A young salesman screams at an old donkey driver, who slinks off with hanging shoulders. There are large, grey metal buckets with spices in many colors. An unwilling mule with gas cannisters tied to his back, drudges by, pulled along by a wrinkled man in sneakers.
There are butcher shops with large chunks of meat, of which you can't even see from which part of which animal they are. A camel head hangs from a hook. A little farther we see a dish with bloody goat heads, their extuinguished eyes turned blue and their tongues hanging out of their mouths.

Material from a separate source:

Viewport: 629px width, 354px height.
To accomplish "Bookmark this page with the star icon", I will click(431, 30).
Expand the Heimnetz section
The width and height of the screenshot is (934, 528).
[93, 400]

Beautifully gleaming, proud chickens sit motionless on top of their cages, their feet tied to the bars. White chickens are slaughtered on the spot in a a shop. After their throats are cut, they are placed in a cylinder upside down to bleed out. In fishmonger's shops are containers filled with staring grey sardines and oblong, eel-like fish.
We get lost again and arrive at the same spot over and over. Dozens of kids hang out in some of the alleys. There isn't a tourist in sight. An old beggar looks small and frail below a high gate.
We randomly enter alleys, turn a few corners and all of a sudden find ourselves in a busier part of the medina. On a square we stop a small red taxi, which has a square luggage rack on its roof, with on its side written in black letters "Petit taxi". Within minutes we are back at the hotel.
The next morning we take a last look from our window. Then we take our luggage outside and wait for the taxi that will take us to the airport.